Las intenciones de Kodoyanpe eran buenas, y como parecía que
todo iba mal, llegó a la conclusión de que el Coyote
era culpable por ello. Tenía razón en esto, y después
de considerarlo decidió destruir al Coyote. Al lado del malhechor
había un formidable ejército de monstruos y otras entidades
malvadas. Pero Kodoyanpe recibió el poderoso apoyo de un ser
llamado el Conquistador, que libré al mundo de muchos monstruos
y espíritus malos que podían haber resultado ser enemigos
del hombre, quien no había nacido todavía. El combate
duró durante un tiempo prolongado, pero Kodoyanpe fue denotado
por el astuto Coyote. Kodoyanpe había enterrado a muchos de
los maniquíes de madera que había creado inicialmente,
y salieron ahora de sus lugares y se convirtieron en la raza india.

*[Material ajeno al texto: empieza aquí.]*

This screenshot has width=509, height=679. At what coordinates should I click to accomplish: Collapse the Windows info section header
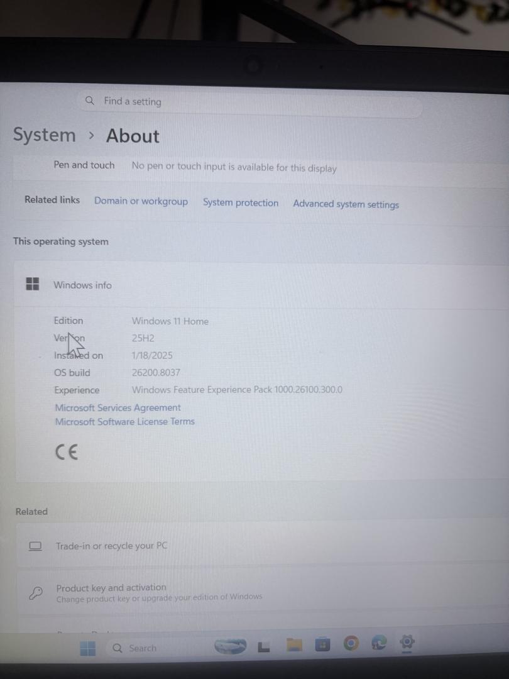point(261,285)
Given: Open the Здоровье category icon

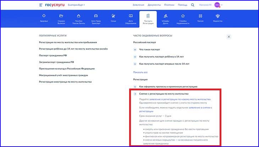Looking at the screenshot, I should [44, 16].
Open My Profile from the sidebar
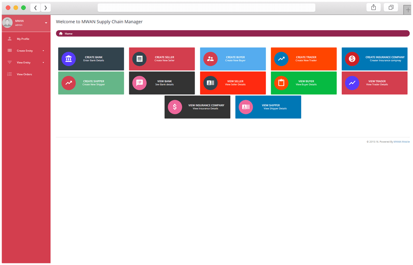This screenshot has height=265, width=413. (x=23, y=39)
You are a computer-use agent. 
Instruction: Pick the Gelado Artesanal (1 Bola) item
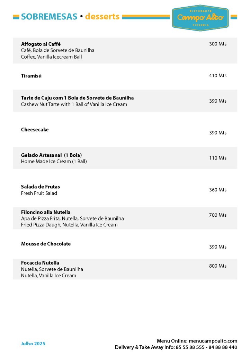click(51, 155)
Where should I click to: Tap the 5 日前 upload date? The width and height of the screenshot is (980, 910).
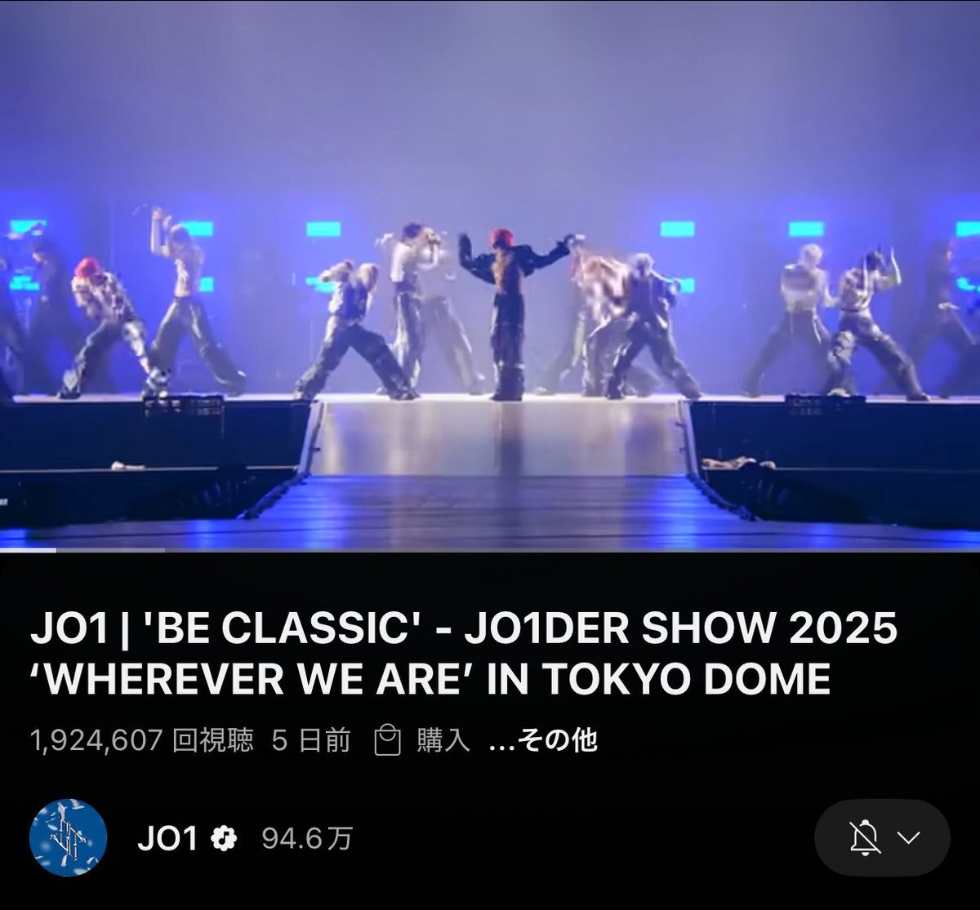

Éste sin duda es un mito del día y la noche o la luz
y la oscuridad. Kodoyanpe es el Sol, el espíritu del día,
que después de una lucha diurna con las fuerzas de la oscuridad
toma el vuelo hacia el Oeste para refugiarse. Coyote es el espíritu
de la noche, representado por un animal de costumbres nocturnas que
sale de su guarida al caer las sombras del atardecer sobre la Tierra.
En la mitología egipcia encontramos una concepción parecida
donde Anubis, con la cabeza de chacal, se traga a su padre Osiris,
el dios brillante del día, así como la noche devora
al Sol.
Otra versión actual del mito del Coyote en California habla
de cómo al principio sólo había los desperdicios
primitivos de las aguas, sobre las que navegaron Kodoyanpe y Coyote
en una canoa. Coyote deseó que la superficie debajo de ellos
se convirtiera en arena. «Venía Collote. Llegó
a Got'at Allí se encontró con una gran ola. Temió
ser arrastrado por ella, y se subió a unas peñas. Permaneció
allí largo tiempo. Luego cogió un poco de arena y la
arrojó sobre dicha ola: "Esta será una pradera
y no una ola. ¡Las generaciones futuras caminarán por
esta pradera!" Y así se convirtió Clatsop en una
pradera. La ola se convirtió en una pradera».
Pero entre las demás tribus, así como ente los chinooks,
Italapas el Coyote es una deidad benefactora. En los mitos de los
indios shushwap y kutenai de la América Británica figura
como una entidad creativa, y en los cuentos folclóricos de
los ashochími de California aparece después de un diluvio
y planta en la tierra las plumas de diversos pájaros, que según
su color se convierten en las diversas tribus indias.